1. You Will Be Lucky to Turn a Profit
Marketplaces like Amazon get 15 percent or more of earnings, making turning a profit hard.
In circumstances where there is sufficient margin to pay the 15 percent, you can be certain the market will pay attention. Online retailers my firm has worked with often realize that the marketplaces finally cut them out and purchase merchandise direct from their providers.
In those circumstances, not only do merchants overlook sales they were creating from this market, they will also see sales decline in their most important shops as marketplaces ramp their search advertising for those products.
2. You Are Building Another Person’s Brand
It’s the market’s brand, none, that benefits the most when a transaction goes smoothly.
Huge merchants like Amazon create marketplaces, in part, to expand the reach of their brands across tens of thousands of SKUs without expanding their overhead costs. They understand shoppers prefer the convenience of purchasing from one or many online shops that provide everything they need.

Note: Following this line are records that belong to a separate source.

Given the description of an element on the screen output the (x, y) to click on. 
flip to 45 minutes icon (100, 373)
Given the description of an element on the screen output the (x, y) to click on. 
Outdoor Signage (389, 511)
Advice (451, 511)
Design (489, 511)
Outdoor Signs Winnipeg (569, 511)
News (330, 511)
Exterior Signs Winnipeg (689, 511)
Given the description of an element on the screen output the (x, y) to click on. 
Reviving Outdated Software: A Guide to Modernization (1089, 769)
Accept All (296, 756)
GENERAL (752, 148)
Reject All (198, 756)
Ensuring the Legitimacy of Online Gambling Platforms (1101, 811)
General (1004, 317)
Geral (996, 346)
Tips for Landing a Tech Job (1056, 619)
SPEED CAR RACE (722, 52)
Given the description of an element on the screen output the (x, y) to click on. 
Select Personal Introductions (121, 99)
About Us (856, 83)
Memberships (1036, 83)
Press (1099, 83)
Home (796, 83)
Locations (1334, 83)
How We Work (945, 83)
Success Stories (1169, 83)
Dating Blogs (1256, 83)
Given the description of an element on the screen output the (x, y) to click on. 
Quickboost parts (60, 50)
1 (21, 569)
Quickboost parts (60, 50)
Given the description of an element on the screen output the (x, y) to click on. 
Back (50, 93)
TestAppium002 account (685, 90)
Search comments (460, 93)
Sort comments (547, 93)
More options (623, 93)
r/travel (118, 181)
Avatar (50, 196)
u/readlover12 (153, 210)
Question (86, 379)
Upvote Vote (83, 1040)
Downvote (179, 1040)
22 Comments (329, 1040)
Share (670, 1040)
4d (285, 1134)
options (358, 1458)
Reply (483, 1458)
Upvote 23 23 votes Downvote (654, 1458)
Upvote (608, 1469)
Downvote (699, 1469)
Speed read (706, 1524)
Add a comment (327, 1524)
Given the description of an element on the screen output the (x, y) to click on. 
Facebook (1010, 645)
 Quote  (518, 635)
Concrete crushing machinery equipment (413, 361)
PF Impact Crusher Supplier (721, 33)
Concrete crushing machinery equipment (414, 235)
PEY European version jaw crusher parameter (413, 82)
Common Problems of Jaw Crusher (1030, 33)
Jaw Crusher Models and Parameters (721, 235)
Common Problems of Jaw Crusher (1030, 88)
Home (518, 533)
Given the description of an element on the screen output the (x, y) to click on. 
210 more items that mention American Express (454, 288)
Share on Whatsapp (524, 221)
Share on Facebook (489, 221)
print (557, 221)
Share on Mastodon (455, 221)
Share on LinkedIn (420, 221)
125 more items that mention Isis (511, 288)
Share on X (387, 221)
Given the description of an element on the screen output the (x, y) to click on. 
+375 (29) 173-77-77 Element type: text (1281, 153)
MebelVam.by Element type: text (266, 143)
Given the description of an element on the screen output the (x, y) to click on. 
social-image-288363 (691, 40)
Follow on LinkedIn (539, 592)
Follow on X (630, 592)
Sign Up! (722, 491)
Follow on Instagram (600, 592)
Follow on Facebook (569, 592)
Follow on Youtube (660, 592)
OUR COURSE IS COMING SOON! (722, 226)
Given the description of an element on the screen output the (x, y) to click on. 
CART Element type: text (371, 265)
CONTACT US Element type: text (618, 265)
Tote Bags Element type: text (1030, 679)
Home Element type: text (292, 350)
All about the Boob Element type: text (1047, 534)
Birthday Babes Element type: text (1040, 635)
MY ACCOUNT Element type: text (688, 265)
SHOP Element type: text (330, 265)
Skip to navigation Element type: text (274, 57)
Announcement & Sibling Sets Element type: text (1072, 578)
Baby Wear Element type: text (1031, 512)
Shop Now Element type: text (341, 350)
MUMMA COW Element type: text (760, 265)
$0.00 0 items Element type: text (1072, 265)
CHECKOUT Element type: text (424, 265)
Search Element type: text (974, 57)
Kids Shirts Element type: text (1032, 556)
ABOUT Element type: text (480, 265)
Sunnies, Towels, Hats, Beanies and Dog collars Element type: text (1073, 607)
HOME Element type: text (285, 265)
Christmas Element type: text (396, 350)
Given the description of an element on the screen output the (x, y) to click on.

It is not a foregone conclusion, but that marketplaces will dominate ecommerce. Many online retailers have learned how to compete successfully. Successful merchants think creatively about how they supply products and implement thoughtful marketing and business strategies.
3. You’re Creating Duplicate Content
When you feed your product descriptions to marketplaces you give them the capacity to use that content. If your product feed comprises the very same descriptions which are on your website, the market could receive primary credit, and search engines could tag you as a copycat.
We have seen this situation harm the positions of hundreds of merchants. Dealing with these issues can be complicated, but you’ve got options. By way of instance, you could reformat your feed to provide uniquely composed or computer-generated content to marketplaces.
4. You’re Making Paid Marketing Less Efficient
Marketplaces generate traffic and revenue using a number of the very same channels you do, such as pay-per-click text advertisements and Product Listing Ads. As you feed your merchandise to more marketplaces you will notice those marketplaces bidding against you in search results, which concurrently reduces your visitors and raises your cost-per-click.
My group observed this recently with a merchant who produces everything it sells, and which recently made its products available on dozens of marketplaces.
The merchant’s Product Listing Ads in Google Shopping were doing exceptionally well until a few weeks ago when marketplaces packed out its listings on lucrative search terms. As the manufacturer, this merchant benefited from sales through these marketplaces, but just after ceding a large revenue share and losing the branding advantage of selling to the consumer directly.
5. You’re Spreading Yourself Too Thin
As an ecommerce executive or business owner, your most valuable asset is the time. While marketplaces appear to give the promise of easy sales with no risk, the sales are not always simple, and the risk can be greater than you think.
To truly capitalize on market selling over the long term, your efforts should be supported by a wider strategy that addresses supply-chain-control and the chance to create repeat sales and referrals from your satisfied clients.
That is important work, and it does not happen overnight. If you jump into market selling unprepared, you might wind up wasting time.
If you are serious about market selling, experimentation with a limited range of your stock on a couple of marketplaces. Do not go all in until you have considered the long-term consequences.
Conclusion
Experienced marketplace sellers, like individuals who’ve sold on eBay for 10 or more years, have learned the hard way the importance of controlling their own fate. Several have branched out to concentrate on creating and advertising their own standalone ecommerce websites.
Other merchants are now rushing into marketplaces without considering the drawbacks. Think carefully about your market strategy. Don’t let market sales cannibalize your efforts on your primary shop.
Many merchants have the opportunity to cultivate their standalone sites instantly, and without much danger. By way of instance, they could drive repeat sales through email marketing, or concentrate on acquiring new clients using Product Listing Ads on Google Shopping.
In a nutshell, maximize revenue growth in your own shop and produce a long-term plan for it before making market selling a priority.